Disneyland on ice

Voor de deur was een meisje gevallen. Zo’n meisje op de fiets door de kou naar haar stomme stageplaats. Ze voelde aan haar hoofd en keek naar haar fiets die op straat lag, met zo’n aanstellerig nog draaiend wiel. ‘Kutfiets,’ zei ze.

Ik was in mijn gympen geschoten om haar te helpen. Wie bij mij voor de deur valt is mijn verantwoordelijkheid, daar ben ik heel principieel in. Mijn gympen waren nog warm van het hardlooprondje waar ik net van terug was.

‘Gaat het?’ vroeg ik.

‘Ja. Ik geloof het wel,’ zei het meisje, ‘t Is ineens zo glad, hè?’

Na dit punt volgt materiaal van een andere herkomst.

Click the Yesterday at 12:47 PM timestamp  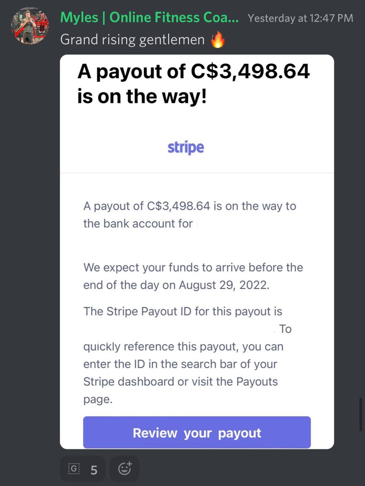pyautogui.click(x=300, y=18)
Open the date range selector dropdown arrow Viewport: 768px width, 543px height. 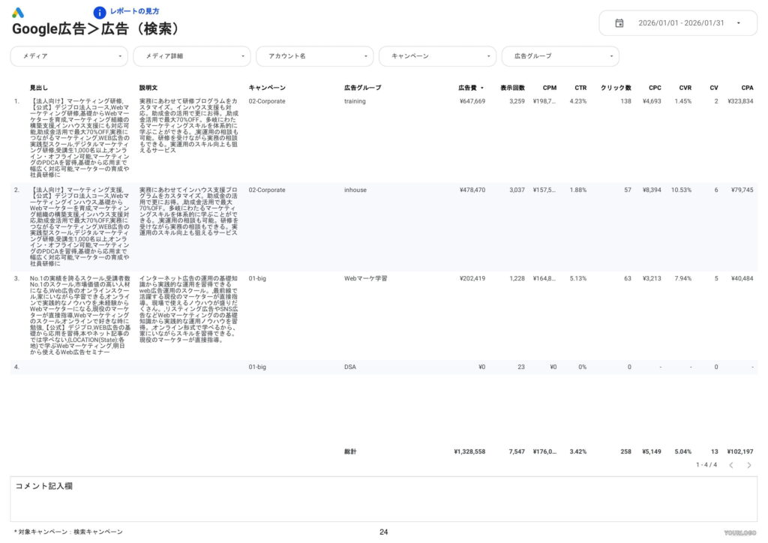[x=738, y=23]
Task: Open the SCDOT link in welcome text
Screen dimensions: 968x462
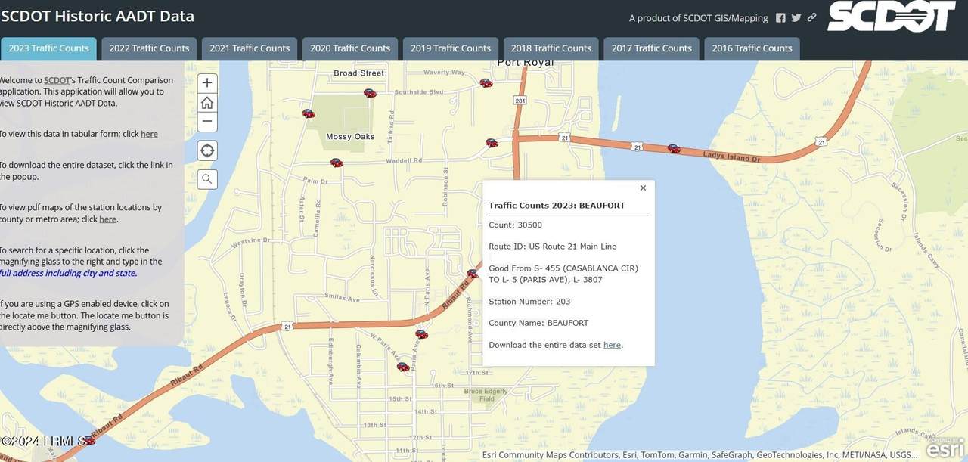Action: tap(57, 80)
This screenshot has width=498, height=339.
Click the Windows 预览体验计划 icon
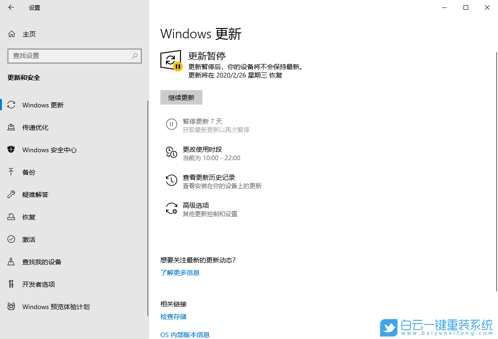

Dat had ik gemerkt. Toen ik begon met joggen leek het nog hele koude regen maar er viel gewoon ijs uit de lucht, los ijs dat op de grond samenkwam en de straat veranderde in een gezellige schaatsvereniging. Stug probeerde ik door te hollen maar ik zag eruit als een pasgeboren hertje op het ijs. ‘Glad, hè?’ zei een meneer met een hondje. Het hondje zag er eigenlijk ook uit als een pasgeboren hertje op het ijs. En die meneer ook. Het was een wereld vol Bambi’s. Gezellig. ‘Pas op hoor, ‘t is glad!’ riep ik tegen voorbijgangers die me dankbaar toeknikten.

Eenmaal binnen, achter het raam, keek ik naar de mensen. En zij keken naar het ijs alsof ze Friese rayonhoofden waren. Gissend naar de dikte, gespannen of het zou blijven liggen. Om de vijf meter viel wel iemand. En voor mijn deur het meisje. Ook zij leek op Bambi. ‘Wil je niet even zitten? Gaat hetwel? Bloedje niet? Hier, ik zetje fiets overeind!’ zei ik. Stampertje.